La cohabitation d'un folk stratosphérique et d'un doom metal jaillissant du noyau terrestre est-elle possible ? En tout cas, elle s'avère parfaitement viable dans l'oeuvre de Chelsea Wolfe.

Cette Californienne de 31 ans a su fondre un alliage unique au fil de ses enregistrements studio, dont le tout chaud Abyss.

Au bout du fil, Chelsea Wolfe ne semble pas être la créature gothique que l'on s'imagine en regardant ses photos de presse et ses pochettes d'album. Elle affirme préférer les hauteurs des sierras californiennes aux ambiances souterraines de la vie nocturne urbaine. Et non, elle ne dort pas dans un cercueil le jour !

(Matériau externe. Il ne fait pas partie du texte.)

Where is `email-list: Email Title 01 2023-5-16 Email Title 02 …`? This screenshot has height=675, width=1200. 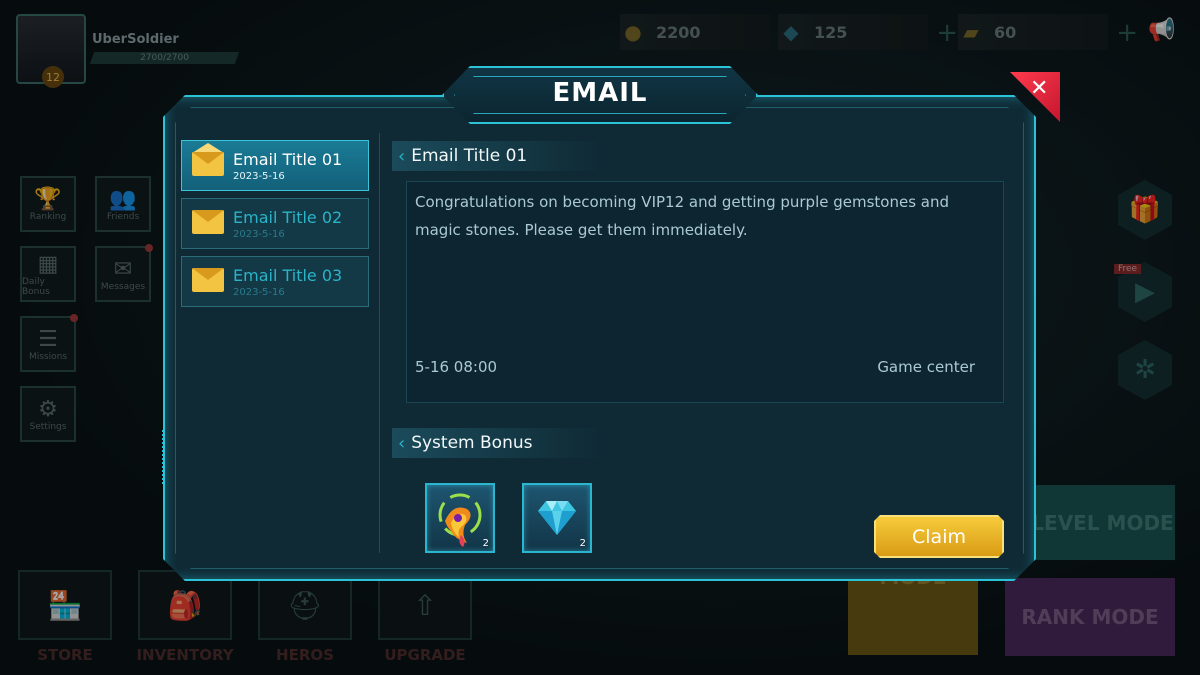 email-list: Email Title 01 2023-5-16 Email Title 02 … is located at coordinates (278, 343). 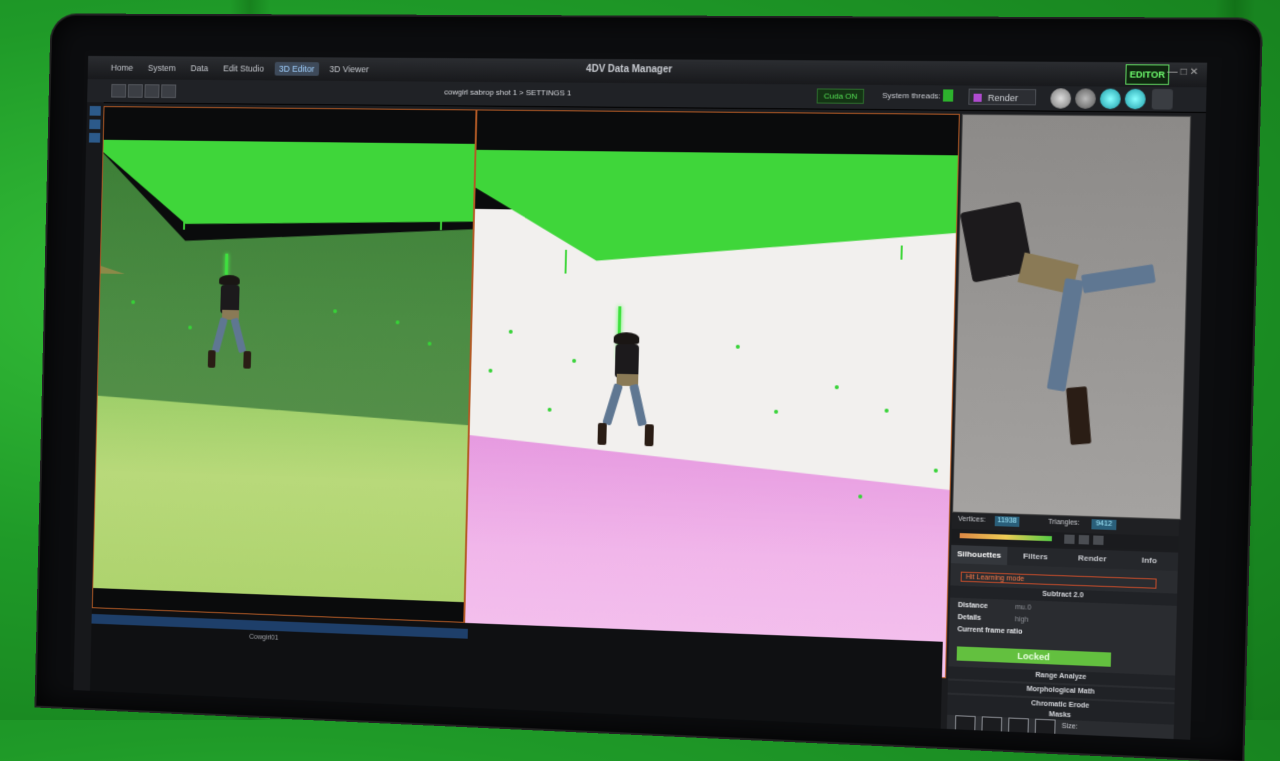 I want to click on triangles-value: 9412, so click(x=1104, y=525).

Chez Chelsea Wolfe, en fait, le sommeil évoque d'autres images : la parasomnie dont elle souffre l'empêche de faire consciemment tout mouvement volontaire lorsqu'elle est sur le point de s'endormir ou de se réveiller.

Dans le même contexte, les figures surgies au cours de ses rêves restent présentes au moment de l'éveil, ce qui provoque chez elle des poussées d'anxiété et même de paranoïa.

« J'écris souvent des textes où domine le sentiment de se trouver au milieu de nulle part. Déjà, sur mon premier album [The Grime and the Glow], j'avais composé une chanson intitulée Halfsleeper, où j'exprimais cet état. Or, avec le temps, j'ai pu transformer cette lutte contre mon trouble du sommeil par une quête artistique. »

Voyage au centre de la tête, en quelque sorte ? 

« J'imagine que cet état influence les dynamiques de ma musique, notamment les oppositions entre fréquences douces et corrosives. Faire dans les extrêmes me semble naturel. Ma vie comporte des épisodes très calmes, d'autres tumultueux. Cela peut aisément se traduire dans l'expression créative. »

DOUCEUR ET DISTORSION

La réputation de Chelsea Wolfe est de moins en moins souterraine, ce qui lui permet de remplir ses salles dans le monde entier et d'enregistrer dans des conditions optimales.

«Abyss, fait-elle remarquer, est le premier de mes albums qui est réalisé avec de ‟vrais" moyens. Mon équipe et moi avons travaillé en studio avec John Congleton, un proche de Steve Albini qui s'est aussi impliqué dans notre processus de création. Côté saturation, John avait obtenu des résultats intéressants auprès de Bill Callahan ou de Swans. Il a aussi parfaitement saisi mon approche. »

Chez Chelsea Wolfe, l'usage de la distorsion extrême est atypique, en ce sens que l'artiste imprime ses fréquences corrosives sur des chansons aussi constituées de passages doux, aériens, évanescents.

«Ce mélange, dit-elle, m'est venu naturellement. J'ai toujours travaillé sur les effets de saturation tout en maintenant l'usage de sons acoustiques. Mes premières influences vous sembleront banales : je suis fan de Hank Williams, de vieux country, j'aime les groupes de drone comme Swans, j'aime les vieux groupes métal, à commencer par Black Sabbath, j'aime le stoner rock de Queens of the Stone Age.»

La création en collégialité est un autre élément essentiel à sa propre réussite. « Je travaille avec un pool de musiciens très créatifs. Un des plus importants de ce noyau est Ben Chisholm. Sur scène, je joue avec Ben Chisholm [synthés, basse, piano], Dylan Fujioka [batterie] et Aurielle Zeitler [guitare]. Devant le public, les sons de mes albums se transforment. Il y a lieu de les mener ailleurs. »

Ailleurs, effectivement, est un mot-clé pour Chelsea Wolfe...

Au Théâtre Fairmount, ce soir, 20 h.